03 out, 2018 • Opinião de José Miguel Sardica


Suficientemente prestigiado, moderado e centrista para tentar obrar o ecumenismo político possível, no tremendo vácuo criado pela demissão do velho ditador.

Há cinquenta anos, no início de Outubro de 1968, o Portugal político antecipava novidades. Depois do longuíssimo consulado ditatorial, a lei da vida vencera finalmente Salazar, arredando-o do poder por incapacidade física.

Desprovido do verdadeiro “dono daquilo tudo”, o presidente corta-fitas, Américo Tomás, olhou à volta, à procura de um “delfim” do regime que o poupasse aos revolucionarismos que abalavam o mundo, e que defendesse, nesse mar revolto que ia de Paris a Praga e do Vietname à América, o “ordeiro” Portugal e a “sacrossanta” África. Franco Nogueira era demasiado “ultra”; Adriano Moreira demasiado “progressista”; outros nomes também não (lhe) serviam.

A escolha recaiu em Marcelo Caetano, um homem do regime, antigo vice de Salazar, afastado da ribalta nos anos 60, mas, no fundo, suficientemente prestigiado, moderado e centrista para tentar obrar o ecumenismo político possível, no tremendo vácuo criado pela demissão do velho ditador. Parece que Caetano resistiu: disse aos próximos que outros fariam melhor do que ele e, na tomada de posse, declarou logo que um país até aí governado por um homem extraordinário teria de habituar-se a homens normais. Estava-se no início do Outono de 1968. Cinco anos e meio volvidos, na Primavera de 1974, Caetano e o regime acabariam depostos pelo golpe militar do MFA. Exilado na Madeira, depois no Rio de Janeiro, onde a custo refez a vida (universitária), o segundo e último presidente do conselho do Estado Novo ali morreu, em 1980, e ali está sepultado.

ENUNCIADO DA TAREFA: Atualize o trecho do excerto sobre Marcelo Caetano que abre com as palavras que contêm "Há cinquenta anos, no" e fecha com "por incapacidade física.", reescrevendo-o com "cinquenta anos" substituído por "meio século". A listagem que se segue não tem relação com o excerto.

CONJUNTO DE DADOS:
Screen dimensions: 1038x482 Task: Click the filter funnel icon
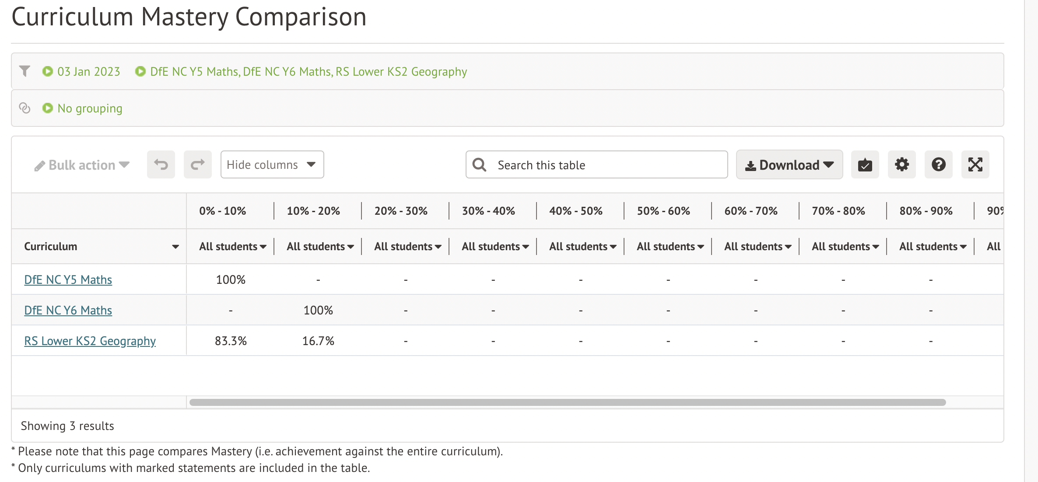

RESULTADO DA TAREFA:
Há meio século, no início de Outubro de 1968, o Portugal político antecipava novidades. Depois do longuíssimo consulado ditatorial, a lei da vida vencera finalmente Salazar, arredando-o do poder por incapacidade física.